(DATA FOR THIS TASK):
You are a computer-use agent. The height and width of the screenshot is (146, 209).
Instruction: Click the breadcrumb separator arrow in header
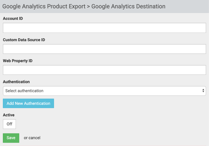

...

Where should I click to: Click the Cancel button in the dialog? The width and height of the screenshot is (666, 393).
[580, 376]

* * *

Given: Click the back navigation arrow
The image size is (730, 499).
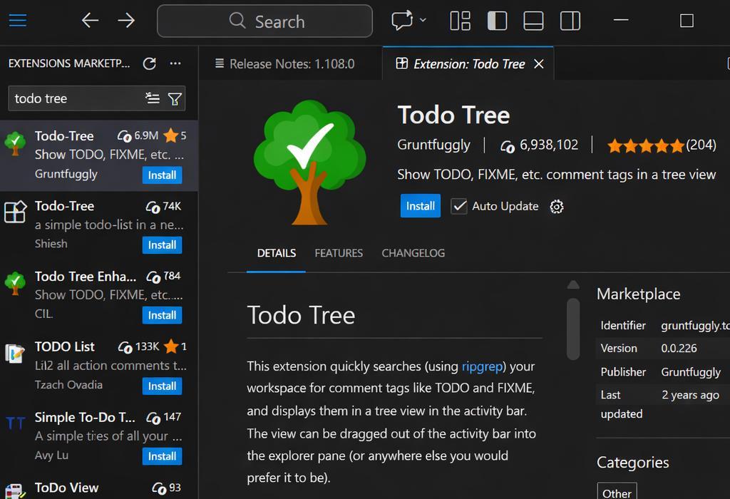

(SET EXERCISE): Update the stretch of entries from the line containing "You are a computer-use" through the line containing "Instruction: Click the" by replacing "separator" with "divider". Return only those lines, with nothing else altered.

(COMPLETE OUTPUT):
You are a computer-use agent. The height and width of the screenshot is (146, 209).
Instruction: Click the breadcrumb divider arrow in header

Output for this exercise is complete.